To irrationality and beyond

Brighton - Day 3

Not a significant ruling but it does draw attention to variations in wording in the (claim) laws. which we do not know whether it is nuanced wording or inconsistent editing.

--
x
Q 9 x
Q
??
----
J x x ?A 7 x ?
?2
--
x x
K 10 x
--

Declarer (shown as South), in 4♥, leads ♣Q from dummy and RHO discards ♦7, then finds ♣2 in her hand. I am called: the ♣2 is played to the trick and ♦7 is a major penalty card (to be played at the first opportunity, etc.). Declarer ruffs and quits the trick but LHO is still thinking what to play to this trick. After a bit, while LHO is still thinking, declarer says it doesn't matter. I ask him if he is claiming (because otherwise I would ask him to let LHO think in peace) and declarer says "yes, I can play a diamond to the nine" (taking advantage of the major penalty card). "What if I play the jack" says LHO, "well then obviously ..." starts declarer.

The position is different from that where declarer plays a small diamond and calls for the nine before seeing LHO's card. In a claim, declarer will not be held to lines of play that are irrational (Law 70E1). So (obviously) declarer is allowed his claim for all but one of the remaining tricks (losing ♦A).

As noted in a previous post, the test in Law 70E is different from the rest of Law 70. Law 70E1 uses the word "irrational", a word that was removed from the footnote referred to by the rest of Law 70 (and by Law 71). What is the difference between not "normal" (including "play that would be careless or inferior for the class of player involved") and "irrational"; or was "irrational" left in Law 70E to avoid unweildy wording: "unless failure to adopt that line of play would be beyond careless-or-inferior"?.

8 August 2010

A bit like hard work!

Brighton - Day 2

Day two at Brighton was a bit like hard work. We hardly stopped taking rulings, being consulted, delivering rulings, writing appeals forms and running appeals. We also managed other TD duties such as scoring, putting out boards, dealing with lost property and changing table cloths when players spilt their drinks.

I nearly had another Law 27 ruling but another TD beat me too it. The ruling showed what can go wrong if you don't reveal the right bits of information at the right time. North opened 2NT and South (in turn) bid 2♦. The TD arrived and South said she had made a mistake: away from the table South said her mind had been elsewhere, she either meant 2♦ as a response to 1NT, or she mistakenly thought 2♦ was the way to transfer to hearts over 2NT; either way 2♦ "was" a transfer, showing hearts.

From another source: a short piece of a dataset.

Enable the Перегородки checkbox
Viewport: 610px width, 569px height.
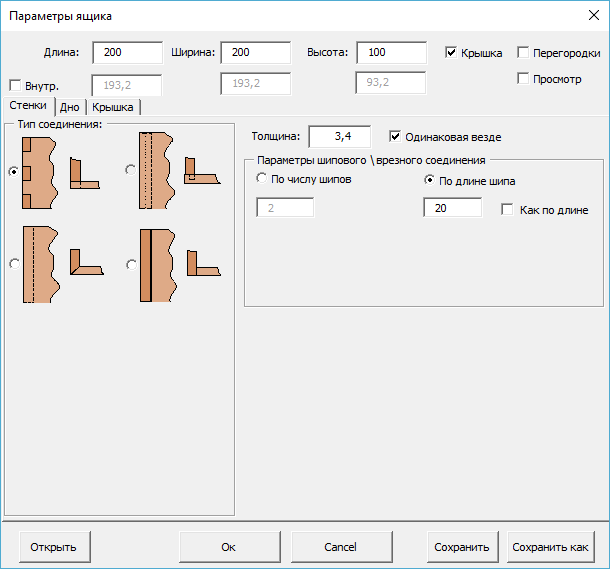tap(524, 53)
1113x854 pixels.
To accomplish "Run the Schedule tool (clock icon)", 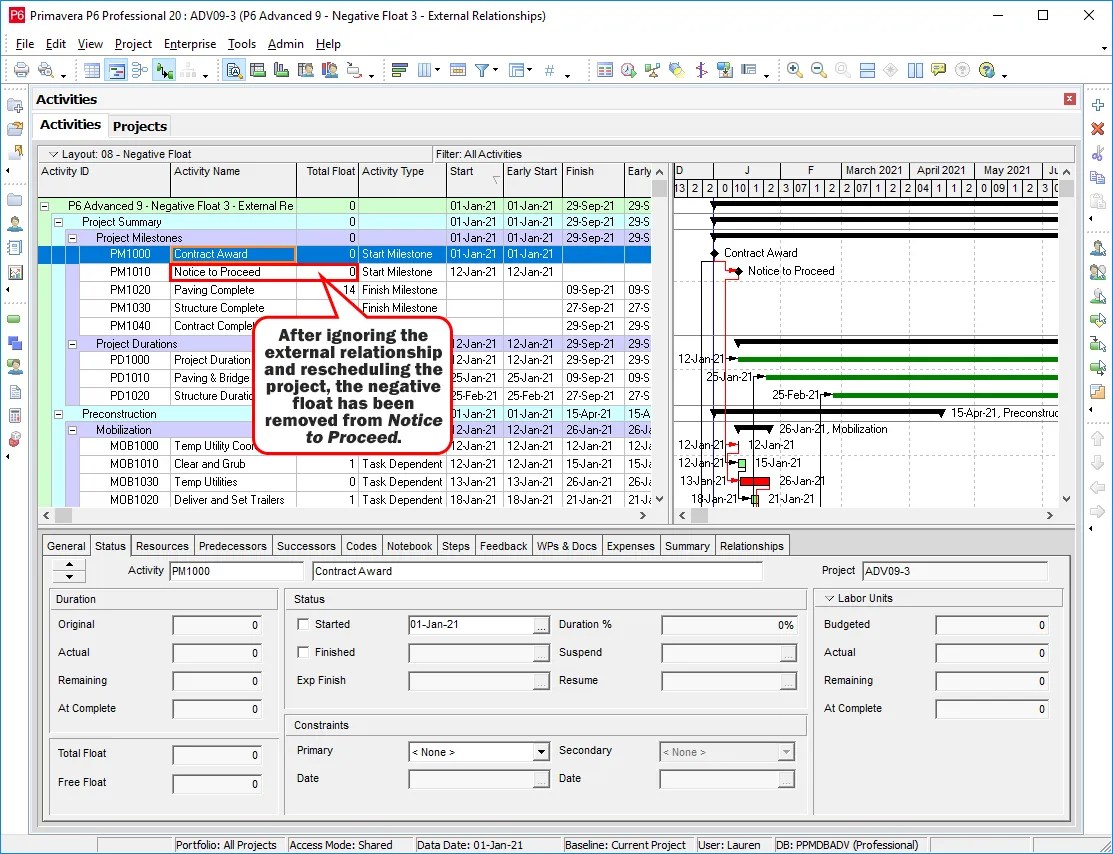I will tap(626, 70).
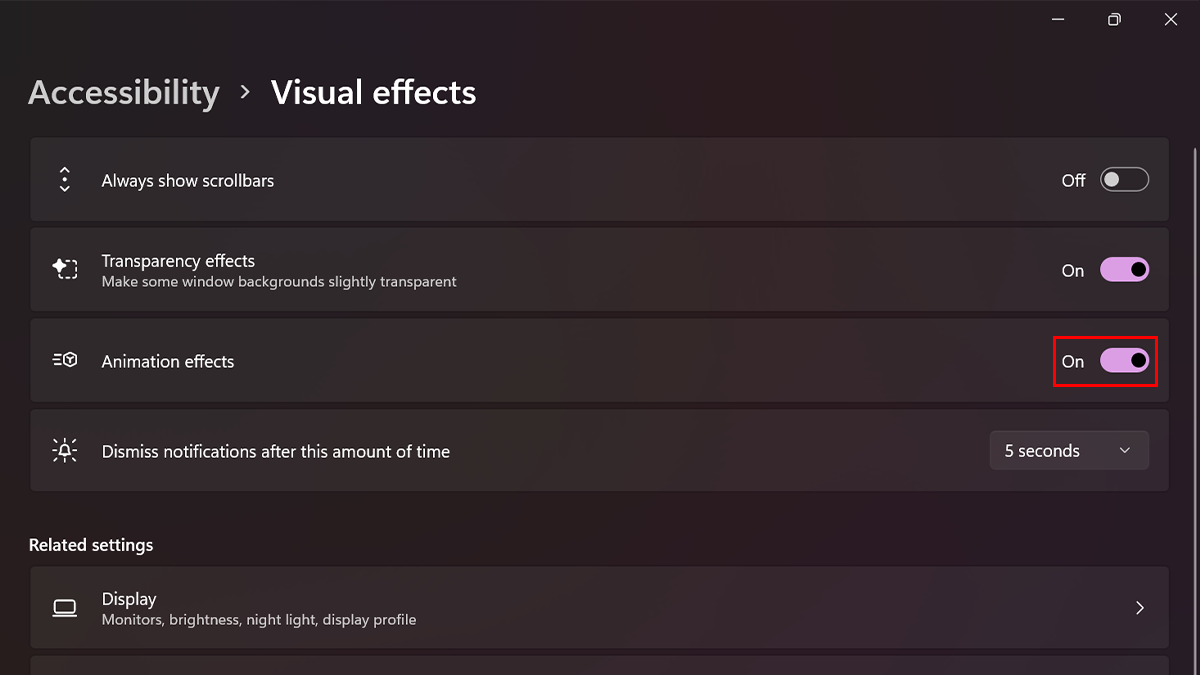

The TD returned to the table, and said that West could accept 2♦ but if they did not South could bid 3♦ that would not silence partner. West did accept 2♦ and passed, and now North had information that 2♦ meant the same as a sufficient 3♦, that is, it showed hearts. This was information that North (and East/West) were not entitled too and had been generated by the TD.

North/South duly bid to the usual 6♥ contract and East/West felt damaged. We were forced to rule "Director's Error" (Law 82C) and awarded North/South the result at the table and East/West a percentage of NS not bidding slam. Without the information from the TD, North would have to guess what 2♦ showed and sometimes this would involve North/South having uncertainty as to level or strain.

Oops!

Serious Error, Wild or Gambling - the shudder test

I did have an unauthorised information ruling that gave a non-trivial example of the calculations in Law 12C1b (an article that now forms part of the EBU White Book).

WNES
1NTP
2♦X2♥P
P2♠3♥P
PP

1NT was weak, South's first pass was after an agreed hesitation, 2♦ was a transfer, X showed diamonds ("lead directing"), and 3♥ was not a good bid (down 3). One TD described the "shudder test" for an action to be considered "a serious error, wild or gambling": if when you describe the action, someone physically recoils, then it can be considered SEWoG. We ruled that Pass was a logical alternative to 2♠ (and to the Double) and these actions were suggest over Pass by the hesitation. We also ruled that the 3♥ bid had contributed to EW's bad score and without it, NS would play in 2♠+1.

So the offending side, NS, got an adjusted score of 2♥-2. EW got the score for 2♥-2 less the damage due to bidding 3♥. 2♥-2 (NS +100) scored 52:54 match points, 2♠+1 (NS +140) scored 77:29 MPs, and 3♥-3 (NS +150) scored 100:6. So the damage due to the 3♥ bid was 23 MPs and so NS got 52 MPs and EW got 54 - 23 = 31 MPs.

7 August 2010

Oh we do like to be beside the seaside

Brighton - Day 1

I hope to post each day from Brighton. For the first week my role will mostly be scoring so most of the rulings will be second hand. But I did give a ruling today and it was on my favourite new law.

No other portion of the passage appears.